*STATED TASK:* Reproduce every one of the following records verbatim, line by line, without altering anything.
[start of RAW RECORDS]
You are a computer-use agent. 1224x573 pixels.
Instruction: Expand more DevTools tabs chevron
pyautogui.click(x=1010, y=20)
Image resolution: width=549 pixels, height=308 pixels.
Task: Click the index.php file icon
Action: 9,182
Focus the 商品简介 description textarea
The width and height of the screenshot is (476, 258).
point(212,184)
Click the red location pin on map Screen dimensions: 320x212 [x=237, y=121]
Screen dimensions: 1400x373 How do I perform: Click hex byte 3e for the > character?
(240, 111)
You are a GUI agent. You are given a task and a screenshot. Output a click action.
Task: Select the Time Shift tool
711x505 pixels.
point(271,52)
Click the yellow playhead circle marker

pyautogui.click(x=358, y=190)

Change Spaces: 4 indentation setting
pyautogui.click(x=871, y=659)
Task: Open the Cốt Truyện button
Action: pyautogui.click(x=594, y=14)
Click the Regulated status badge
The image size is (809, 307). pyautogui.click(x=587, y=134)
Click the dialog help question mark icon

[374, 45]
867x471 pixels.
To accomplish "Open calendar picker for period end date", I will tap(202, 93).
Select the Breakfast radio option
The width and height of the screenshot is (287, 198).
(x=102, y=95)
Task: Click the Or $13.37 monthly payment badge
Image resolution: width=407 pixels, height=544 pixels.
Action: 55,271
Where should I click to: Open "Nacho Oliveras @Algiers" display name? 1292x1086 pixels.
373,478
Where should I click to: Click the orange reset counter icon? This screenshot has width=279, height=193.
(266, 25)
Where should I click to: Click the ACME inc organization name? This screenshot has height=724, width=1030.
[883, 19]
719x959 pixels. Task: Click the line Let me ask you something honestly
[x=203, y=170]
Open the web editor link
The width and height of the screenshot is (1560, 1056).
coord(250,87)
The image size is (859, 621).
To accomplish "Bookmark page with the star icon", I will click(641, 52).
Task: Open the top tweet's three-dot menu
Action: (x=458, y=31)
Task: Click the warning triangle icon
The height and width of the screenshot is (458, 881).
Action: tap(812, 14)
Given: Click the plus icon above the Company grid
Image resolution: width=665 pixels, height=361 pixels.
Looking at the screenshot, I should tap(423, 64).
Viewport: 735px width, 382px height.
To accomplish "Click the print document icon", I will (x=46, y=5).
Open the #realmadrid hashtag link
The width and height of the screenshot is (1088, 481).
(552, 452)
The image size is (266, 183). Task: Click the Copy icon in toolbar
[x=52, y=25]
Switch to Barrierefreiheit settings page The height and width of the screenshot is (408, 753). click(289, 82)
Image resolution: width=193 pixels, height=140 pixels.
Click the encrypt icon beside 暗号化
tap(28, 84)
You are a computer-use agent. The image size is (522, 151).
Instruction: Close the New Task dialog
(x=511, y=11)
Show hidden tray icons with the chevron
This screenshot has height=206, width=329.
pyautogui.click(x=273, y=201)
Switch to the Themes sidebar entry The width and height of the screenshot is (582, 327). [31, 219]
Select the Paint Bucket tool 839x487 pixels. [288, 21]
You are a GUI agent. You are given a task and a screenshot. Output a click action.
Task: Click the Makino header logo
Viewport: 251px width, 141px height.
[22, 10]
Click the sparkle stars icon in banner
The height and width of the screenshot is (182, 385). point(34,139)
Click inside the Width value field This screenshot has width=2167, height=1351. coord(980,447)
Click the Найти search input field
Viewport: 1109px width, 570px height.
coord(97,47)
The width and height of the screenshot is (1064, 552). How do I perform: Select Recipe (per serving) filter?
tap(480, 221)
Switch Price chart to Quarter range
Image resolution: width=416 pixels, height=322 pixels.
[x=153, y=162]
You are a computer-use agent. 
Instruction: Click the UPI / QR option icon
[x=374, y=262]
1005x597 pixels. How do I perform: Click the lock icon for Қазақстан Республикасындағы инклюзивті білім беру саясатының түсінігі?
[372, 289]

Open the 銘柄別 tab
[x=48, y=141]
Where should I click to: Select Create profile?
[end of RAW RECORDS]
*WRITTEN REPLY:*
You are a computer-use agent. 1224x573 pixels.
Instruction: Expand more DevTools tabs chevron
pyautogui.click(x=1010, y=20)
Image resolution: width=549 pixels, height=308 pixels.
Task: Click the index.php file icon
Action: 9,182
Focus the 商品简介 description textarea
The width and height of the screenshot is (476, 258).
point(212,184)
Click the red location pin on map Screen dimensions: 320x212 [x=237, y=121]
Screen dimensions: 1400x373 How do I perform: Click hex byte 3e for the > character?
(240, 111)
You are a GUI agent. You are given a task and a screenshot. Output a click action.
Task: Select the Time Shift tool
711x505 pixels.
point(271,52)
Click the yellow playhead circle marker

pyautogui.click(x=358, y=190)

Change Spaces: 4 indentation setting
pyautogui.click(x=871, y=659)
Task: Open the Cốt Truyện button
Action: pyautogui.click(x=594, y=14)
Click the Regulated status badge
The image size is (809, 307). pyautogui.click(x=587, y=134)
Click the dialog help question mark icon

[374, 45]
867x471 pixels.
To accomplish "Open calendar picker for period end date", I will tap(202, 93).
Select the Breakfast radio option
The width and height of the screenshot is (287, 198).
(x=102, y=95)
Task: Click the Or $13.37 monthly payment badge
Image resolution: width=407 pixels, height=544 pixels.
Action: 55,271
Where should I click to: Open "Nacho Oliveras @Algiers" display name? 1292x1086 pixels.
373,478
Where should I click to: Click the orange reset counter icon? This screenshot has width=279, height=193.
(266, 25)
Where should I click to: Click the ACME inc organization name? This screenshot has height=724, width=1030.
[883, 19]
719x959 pixels. Task: Click the line Let me ask you something honestly
[x=203, y=170]
Open the web editor link
The width and height of the screenshot is (1560, 1056).
coord(250,87)
The image size is (859, 621).
To accomplish "Bookmark page with the star icon", I will click(641, 52).
Task: Open the top tweet's three-dot menu
Action: (x=458, y=31)
Task: Click the warning triangle icon
The height and width of the screenshot is (458, 881).
Action: tap(812, 14)
Given: Click the plus icon above the Company grid
Image resolution: width=665 pixels, height=361 pixels.
Looking at the screenshot, I should tap(423, 64).
Viewport: 735px width, 382px height.
To accomplish "Click the print document icon", I will (x=46, y=5).
Open the #realmadrid hashtag link
The width and height of the screenshot is (1088, 481).
(552, 452)
The image size is (266, 183). Task: Click the Copy icon in toolbar
[x=52, y=25]
Switch to Barrierefreiheit settings page The height and width of the screenshot is (408, 753). click(289, 82)
Image resolution: width=193 pixels, height=140 pixels.
Click the encrypt icon beside 暗号化
tap(28, 84)
You are a computer-use agent. The image size is (522, 151).
Instruction: Close the New Task dialog
(x=511, y=11)
Show hidden tray icons with the chevron
This screenshot has height=206, width=329.
pyautogui.click(x=273, y=201)
Switch to the Themes sidebar entry The width and height of the screenshot is (582, 327). [31, 219]
Select the Paint Bucket tool 839x487 pixels. [288, 21]
You are a GUI agent. You are given a task and a screenshot. Output a click action.
Task: Click the Makino header logo
Viewport: 251px width, 141px height.
[22, 10]
Click the sparkle stars icon in banner
The height and width of the screenshot is (182, 385). point(34,139)
Click inside the Width value field This screenshot has width=2167, height=1351. coord(980,447)
Click the Найти search input field
Viewport: 1109px width, 570px height.
coord(97,47)
The width and height of the screenshot is (1064, 552). How do I perform: Select Recipe (per serving) filter?
tap(480, 221)
Switch Price chart to Quarter range
Image resolution: width=416 pixels, height=322 pixels.
[x=153, y=162]
You are a computer-use agent. 
Instruction: Click the UPI / QR option icon
[x=374, y=262]
1005x597 pixels. How do I perform: Click the lock icon for Қазақстан Республикасындағы инклюзивті білім беру саясатының түсінігі?
[372, 289]

Open the 銘柄別 tab
[x=48, y=141]
Where should I click to: Select Create profile?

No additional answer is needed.